Saved entries:
···

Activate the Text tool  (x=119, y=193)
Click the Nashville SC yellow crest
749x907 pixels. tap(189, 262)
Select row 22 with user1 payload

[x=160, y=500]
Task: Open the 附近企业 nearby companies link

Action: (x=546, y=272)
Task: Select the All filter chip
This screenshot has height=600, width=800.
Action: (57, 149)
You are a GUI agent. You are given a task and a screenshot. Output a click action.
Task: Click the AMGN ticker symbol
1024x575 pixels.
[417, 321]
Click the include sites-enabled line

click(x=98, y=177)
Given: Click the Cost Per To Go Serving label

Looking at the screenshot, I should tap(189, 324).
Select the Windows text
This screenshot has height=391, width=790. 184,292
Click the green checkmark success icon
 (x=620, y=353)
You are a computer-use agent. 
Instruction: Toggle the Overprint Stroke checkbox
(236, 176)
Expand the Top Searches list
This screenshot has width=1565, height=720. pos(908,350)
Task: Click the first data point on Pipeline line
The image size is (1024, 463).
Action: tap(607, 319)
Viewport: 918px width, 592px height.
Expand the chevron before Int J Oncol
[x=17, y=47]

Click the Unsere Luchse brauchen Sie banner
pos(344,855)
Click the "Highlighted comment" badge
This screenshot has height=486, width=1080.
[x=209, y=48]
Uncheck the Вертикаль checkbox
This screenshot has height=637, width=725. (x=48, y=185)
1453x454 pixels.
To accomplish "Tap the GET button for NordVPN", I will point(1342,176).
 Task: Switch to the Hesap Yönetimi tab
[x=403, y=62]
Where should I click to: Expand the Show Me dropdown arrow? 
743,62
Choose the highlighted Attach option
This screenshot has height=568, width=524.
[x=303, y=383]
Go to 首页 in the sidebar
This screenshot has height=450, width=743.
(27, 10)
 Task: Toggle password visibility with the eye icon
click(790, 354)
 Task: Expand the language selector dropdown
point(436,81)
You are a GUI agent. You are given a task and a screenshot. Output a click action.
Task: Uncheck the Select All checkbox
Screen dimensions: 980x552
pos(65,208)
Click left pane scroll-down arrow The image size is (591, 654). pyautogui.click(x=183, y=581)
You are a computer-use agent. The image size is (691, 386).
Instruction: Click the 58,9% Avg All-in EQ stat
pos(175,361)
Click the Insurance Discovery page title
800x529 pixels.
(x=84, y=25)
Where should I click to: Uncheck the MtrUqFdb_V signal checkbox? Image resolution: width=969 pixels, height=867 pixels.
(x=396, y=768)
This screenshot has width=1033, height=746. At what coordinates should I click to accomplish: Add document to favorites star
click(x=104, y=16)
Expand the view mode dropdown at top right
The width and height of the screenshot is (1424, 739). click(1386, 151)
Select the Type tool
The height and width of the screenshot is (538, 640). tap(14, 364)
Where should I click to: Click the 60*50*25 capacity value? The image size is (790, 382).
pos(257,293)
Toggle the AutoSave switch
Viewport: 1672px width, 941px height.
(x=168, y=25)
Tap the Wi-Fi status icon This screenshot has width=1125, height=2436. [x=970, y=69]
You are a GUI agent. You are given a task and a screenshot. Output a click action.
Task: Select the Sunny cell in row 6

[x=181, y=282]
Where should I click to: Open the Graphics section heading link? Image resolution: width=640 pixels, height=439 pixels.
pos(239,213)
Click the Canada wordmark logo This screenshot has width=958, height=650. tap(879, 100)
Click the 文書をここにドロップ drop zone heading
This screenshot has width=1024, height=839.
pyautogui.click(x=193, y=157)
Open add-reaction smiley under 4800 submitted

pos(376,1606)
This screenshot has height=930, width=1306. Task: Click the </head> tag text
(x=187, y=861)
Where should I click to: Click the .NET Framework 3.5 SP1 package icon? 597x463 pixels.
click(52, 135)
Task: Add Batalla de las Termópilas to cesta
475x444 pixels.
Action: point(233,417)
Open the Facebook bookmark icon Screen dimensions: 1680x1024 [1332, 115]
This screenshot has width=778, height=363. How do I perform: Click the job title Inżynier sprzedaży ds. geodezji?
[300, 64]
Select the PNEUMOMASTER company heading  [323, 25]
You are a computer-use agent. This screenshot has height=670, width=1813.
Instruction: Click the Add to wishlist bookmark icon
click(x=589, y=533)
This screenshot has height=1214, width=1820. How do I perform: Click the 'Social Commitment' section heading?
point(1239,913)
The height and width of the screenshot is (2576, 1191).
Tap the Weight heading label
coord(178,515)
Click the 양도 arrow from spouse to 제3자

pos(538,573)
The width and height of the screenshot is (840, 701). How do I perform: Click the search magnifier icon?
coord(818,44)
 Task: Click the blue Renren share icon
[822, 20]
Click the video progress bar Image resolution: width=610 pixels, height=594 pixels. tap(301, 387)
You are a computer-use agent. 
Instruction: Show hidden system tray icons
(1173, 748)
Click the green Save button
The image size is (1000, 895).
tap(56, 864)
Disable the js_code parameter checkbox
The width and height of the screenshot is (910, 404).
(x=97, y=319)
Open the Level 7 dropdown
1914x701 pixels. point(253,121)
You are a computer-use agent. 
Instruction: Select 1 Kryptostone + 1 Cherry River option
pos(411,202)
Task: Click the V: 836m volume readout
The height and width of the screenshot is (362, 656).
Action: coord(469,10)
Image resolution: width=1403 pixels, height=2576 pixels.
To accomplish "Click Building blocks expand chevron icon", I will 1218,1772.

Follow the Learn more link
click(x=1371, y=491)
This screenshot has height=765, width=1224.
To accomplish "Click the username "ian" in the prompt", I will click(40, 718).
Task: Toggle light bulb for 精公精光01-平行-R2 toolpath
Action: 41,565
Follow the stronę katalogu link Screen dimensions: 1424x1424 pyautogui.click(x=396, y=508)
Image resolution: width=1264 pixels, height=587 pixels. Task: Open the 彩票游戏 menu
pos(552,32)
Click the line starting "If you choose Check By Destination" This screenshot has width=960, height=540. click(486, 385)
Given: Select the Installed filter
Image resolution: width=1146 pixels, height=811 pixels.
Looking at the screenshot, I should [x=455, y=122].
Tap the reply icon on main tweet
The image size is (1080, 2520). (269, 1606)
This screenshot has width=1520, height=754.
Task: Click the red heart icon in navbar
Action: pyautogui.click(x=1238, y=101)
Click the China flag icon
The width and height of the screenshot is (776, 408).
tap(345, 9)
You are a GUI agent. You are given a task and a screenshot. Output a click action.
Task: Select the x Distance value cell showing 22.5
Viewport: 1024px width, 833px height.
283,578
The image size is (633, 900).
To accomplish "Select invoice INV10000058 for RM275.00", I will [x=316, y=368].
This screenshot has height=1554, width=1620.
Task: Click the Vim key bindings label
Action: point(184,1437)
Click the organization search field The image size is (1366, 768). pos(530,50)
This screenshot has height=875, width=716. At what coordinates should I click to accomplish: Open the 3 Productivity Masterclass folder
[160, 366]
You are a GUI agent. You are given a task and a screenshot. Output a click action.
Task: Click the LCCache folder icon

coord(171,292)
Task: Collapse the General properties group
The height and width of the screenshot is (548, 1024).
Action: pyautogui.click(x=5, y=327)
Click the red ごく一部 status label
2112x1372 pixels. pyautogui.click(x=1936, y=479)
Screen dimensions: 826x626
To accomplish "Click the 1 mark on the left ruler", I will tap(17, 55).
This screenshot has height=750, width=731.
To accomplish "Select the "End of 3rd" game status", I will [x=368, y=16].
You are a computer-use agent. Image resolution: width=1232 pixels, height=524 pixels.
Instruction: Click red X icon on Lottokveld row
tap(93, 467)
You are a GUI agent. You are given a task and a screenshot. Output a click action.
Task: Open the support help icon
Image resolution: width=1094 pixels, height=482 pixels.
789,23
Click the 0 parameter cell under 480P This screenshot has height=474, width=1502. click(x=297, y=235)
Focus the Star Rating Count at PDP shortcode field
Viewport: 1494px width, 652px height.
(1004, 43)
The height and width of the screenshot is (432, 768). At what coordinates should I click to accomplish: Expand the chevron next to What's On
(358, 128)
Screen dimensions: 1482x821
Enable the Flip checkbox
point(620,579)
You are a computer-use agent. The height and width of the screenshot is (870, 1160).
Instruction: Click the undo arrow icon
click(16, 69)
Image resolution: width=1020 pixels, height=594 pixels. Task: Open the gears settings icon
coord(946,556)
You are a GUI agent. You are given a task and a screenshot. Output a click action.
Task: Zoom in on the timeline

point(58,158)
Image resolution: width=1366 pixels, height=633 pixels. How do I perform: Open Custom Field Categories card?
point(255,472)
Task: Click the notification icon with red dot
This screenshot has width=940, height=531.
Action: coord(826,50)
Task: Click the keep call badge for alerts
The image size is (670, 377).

···

WORK REQUIRED
In the lines above, spot each one that contains the word "computer" and copy it.

EXERCISE ANSWER
You are a computer-use agent. 
You are a computer-use agent. The image size is (691, 386).
You are a computer-use agent. This screenshot has height=670, width=1813.
You are a computer-use agent. 
You are a computer-use agent. 
You are a computer-use agent. Image resolution: width=1232 pixels, height=524 pixels.
You are a computer-use agent. The height and width of the screenshot is (870, 1160).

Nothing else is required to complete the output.